Several years ago, an acquaintance introduced me to a group of her friends as a”…service worker.” “I’m actually a bookseller.”, I replied. My acquaintance (now former acquaintance) looked at me as if to say, “Really? You felt a need to elaborate?”
I didn’t have the time to explain the difference. So, finally, here it is.
No, I’m not a librarian. I didn’t spend long years obtaining a degree in the sciences. I apply the years of life learning and my insatiable curiosity to the task of connecting others to their needs for facts and/or fantasy. I imagine myself on a par with librarians, cybrarians and other defenders of the word in that I feed the process for free thought and free speech. I work with others who are tireless in their attempts to make connections with our community through their love of the word. If that job description is romantic only eighty percent of the time, then one-fifth of my work life is spent serving an ideal intregal to the functions of democracy. Not too shabby.

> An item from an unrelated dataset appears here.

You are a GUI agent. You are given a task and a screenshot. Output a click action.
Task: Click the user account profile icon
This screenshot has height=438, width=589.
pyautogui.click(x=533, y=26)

Yes, I do sell the commodity of the mind, unlike the librarians of the world. My best and most satisfying work moments are those in which I find the perfect fit for a reader’s needs and wants, and, as every bookseller knows, the hours of physical labor are performed in support of those moments.
No, I don’t posess Salter’s ability for the beautiful turn of word in character constructions that can, in the hands of a lesser writer, seem tedious. I know something of who I am, and I want you to share this knowledge: there are worlds of mind undiscovered, and the quotidian must serve discovery. Otherwise, labor is just labor.
Every true bookseller out there knows what I’m talking about.